Extracted records
──────────────────────────────

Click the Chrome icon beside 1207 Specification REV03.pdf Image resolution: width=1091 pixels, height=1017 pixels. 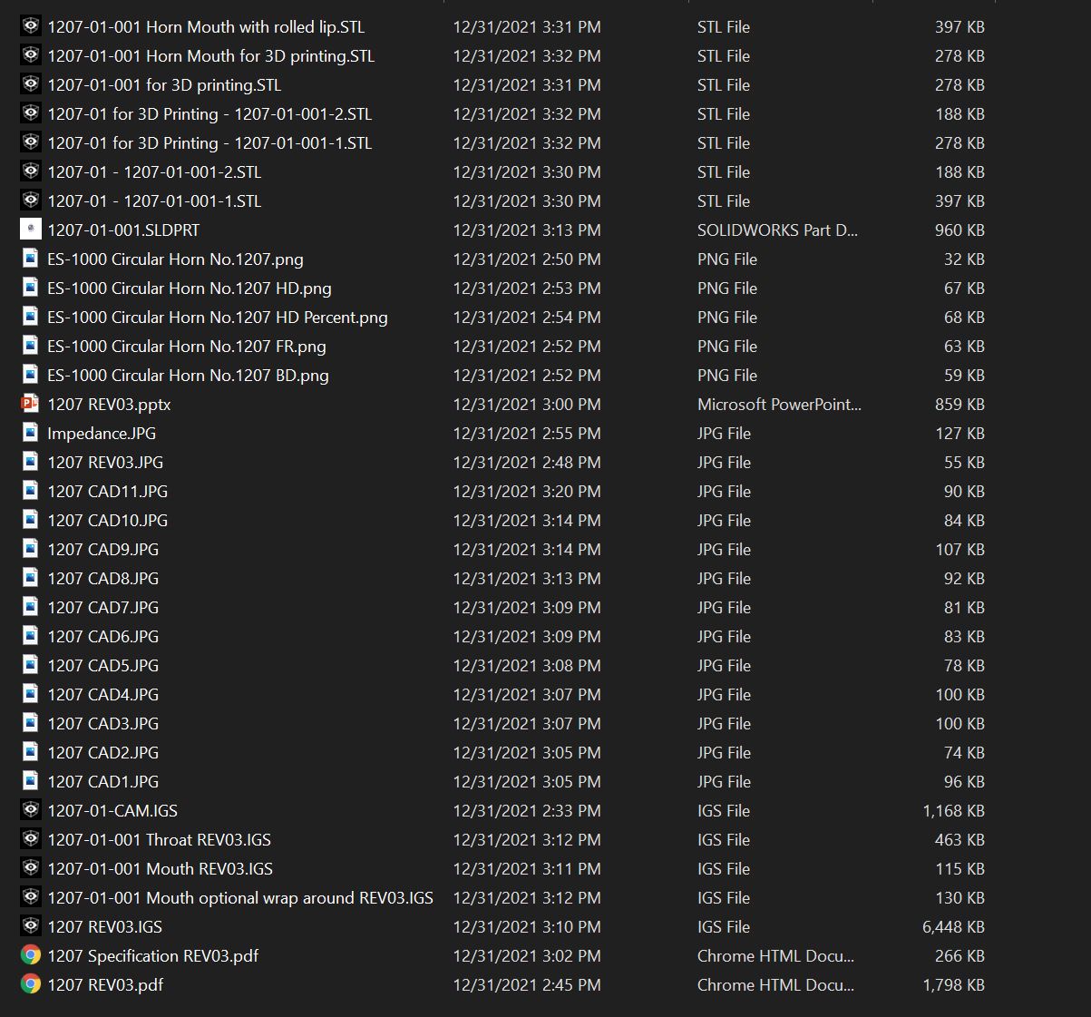(x=30, y=956)
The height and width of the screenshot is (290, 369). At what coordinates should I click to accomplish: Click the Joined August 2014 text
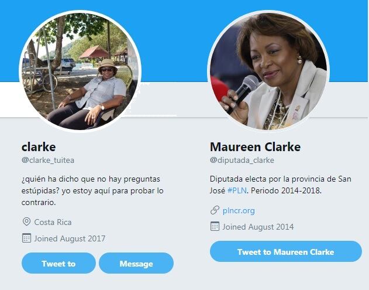tap(258, 227)
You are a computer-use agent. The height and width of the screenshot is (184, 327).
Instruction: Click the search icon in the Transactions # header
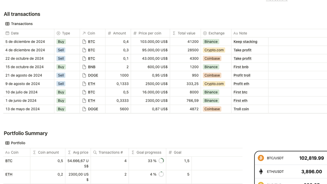point(95,152)
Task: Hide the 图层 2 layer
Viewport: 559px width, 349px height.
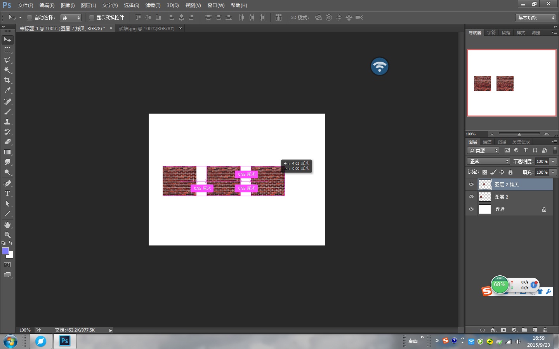Action: point(471,197)
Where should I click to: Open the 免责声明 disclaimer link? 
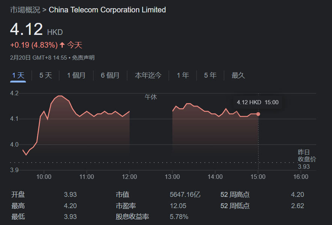(x=83, y=58)
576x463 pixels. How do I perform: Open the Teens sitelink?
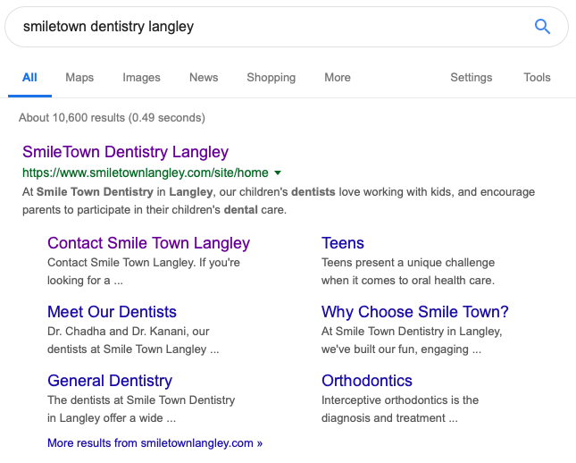pos(342,243)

──────────────────────────────

◆ Assigned task ◆
Pictures must be left out. Repeat exactly the lines from the one containing "The height and width of the screenshot is (290, 369)." through the final line of the data.

◆ Solution for this task ◆
The height and width of the screenshot is (290, 369). At what coordinates should I click to accomplish: Click the Joined August 2014 text
tap(258, 227)
You are a computer-use agent. The height and width of the screenshot is (184, 327).
Instruction: Click the search icon in the Transactions # header
point(95,152)
Task: Hide the 图层 2 layer
Viewport: 559px width, 349px height.
Action: point(471,197)
Where should I click to: Open the 免责声明 disclaimer link? 
(x=83, y=58)
576x463 pixels. How do I perform: Open the Teens sitelink?
pos(342,243)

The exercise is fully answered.